In a post I had written a year or so ago I had related the story of a client who was fighting with hospitals and her fiance’s family for a life insurance death benefit that was rightfully hers. They were a proactive couple, wanting all of the pieces in place by the time they got married, and in fact there were compelling reasons that they wanted it in place sooner.
They had life insurance on each other, but the primary goal of his insurance with her as beneficiary was so she could take care of his grandfather, keeping him in his own home, a plan that none of the rest of the family wanted to participate in. So we put the life insurance in force and just about a year later he died of a heart attack.
I honestly had not foreseen any issues in this (lesson learned here) and we started the claim process. Since the policy was still in the 2 year contestability period the company required a signed authorization to release medical information. She signed it as fiancee and beneficiary and things were moving along until a hospital refused to release records because she didn’t have any legal standing to sign the authorization. She was not his wife and according to them being a fiancee, domestic partner or friend doesn’t cut it these days for getting records released.

-- -- --

Task item: Could you rewrite the part of the life insurance claim story that opens with the words containing "In a post I" and closes with "a heart attack.", substituting "uncle" for every "grandfather"?

Material provided:
-- -- --

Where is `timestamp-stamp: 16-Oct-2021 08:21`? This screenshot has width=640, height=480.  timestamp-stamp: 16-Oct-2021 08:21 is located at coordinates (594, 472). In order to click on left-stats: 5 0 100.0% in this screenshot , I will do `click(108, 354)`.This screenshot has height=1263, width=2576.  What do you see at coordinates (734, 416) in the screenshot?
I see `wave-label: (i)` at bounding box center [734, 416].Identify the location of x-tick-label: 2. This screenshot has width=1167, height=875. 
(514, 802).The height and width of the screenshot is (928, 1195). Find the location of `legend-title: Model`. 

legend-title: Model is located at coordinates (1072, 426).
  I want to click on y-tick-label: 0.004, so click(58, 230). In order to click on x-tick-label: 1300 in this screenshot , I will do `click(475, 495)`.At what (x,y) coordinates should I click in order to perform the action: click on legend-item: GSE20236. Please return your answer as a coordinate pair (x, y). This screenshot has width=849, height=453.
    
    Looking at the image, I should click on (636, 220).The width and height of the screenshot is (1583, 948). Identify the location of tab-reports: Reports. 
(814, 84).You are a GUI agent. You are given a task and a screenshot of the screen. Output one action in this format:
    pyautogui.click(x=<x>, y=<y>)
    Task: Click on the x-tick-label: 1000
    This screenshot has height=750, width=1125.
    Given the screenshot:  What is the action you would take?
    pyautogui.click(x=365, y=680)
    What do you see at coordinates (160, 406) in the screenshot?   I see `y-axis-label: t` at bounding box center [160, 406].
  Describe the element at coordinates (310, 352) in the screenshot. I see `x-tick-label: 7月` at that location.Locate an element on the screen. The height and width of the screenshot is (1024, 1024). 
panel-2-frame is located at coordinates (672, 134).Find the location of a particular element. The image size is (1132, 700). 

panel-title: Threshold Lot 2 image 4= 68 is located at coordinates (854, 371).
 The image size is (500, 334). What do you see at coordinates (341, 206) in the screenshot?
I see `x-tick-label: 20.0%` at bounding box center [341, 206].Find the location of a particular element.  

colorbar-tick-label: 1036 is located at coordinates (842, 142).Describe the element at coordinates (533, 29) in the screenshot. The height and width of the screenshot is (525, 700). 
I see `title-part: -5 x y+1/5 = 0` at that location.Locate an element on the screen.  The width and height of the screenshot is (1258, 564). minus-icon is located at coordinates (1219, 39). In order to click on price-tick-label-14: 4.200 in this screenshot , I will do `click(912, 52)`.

-- -- --

Exercise solution:
In a post I had written a year or so ago I had related the story of a client who was fighting with hospitals and her fiance’s family for a life insurance death benefit that was rightfully hers. They were a proactive couple, wanting all of the pieces in place by the time they got married, and in fact there were compelling reasons that they wanted it in place sooner.
They had life insurance on each other, but the primary goal of his insurance with her as beneficiary was so she could take care of his uncle, keeping him in his own home, a plan that none of the rest of the family wanted to participate in. So we put the life insurance in force and just about a year later he died of a heart attack.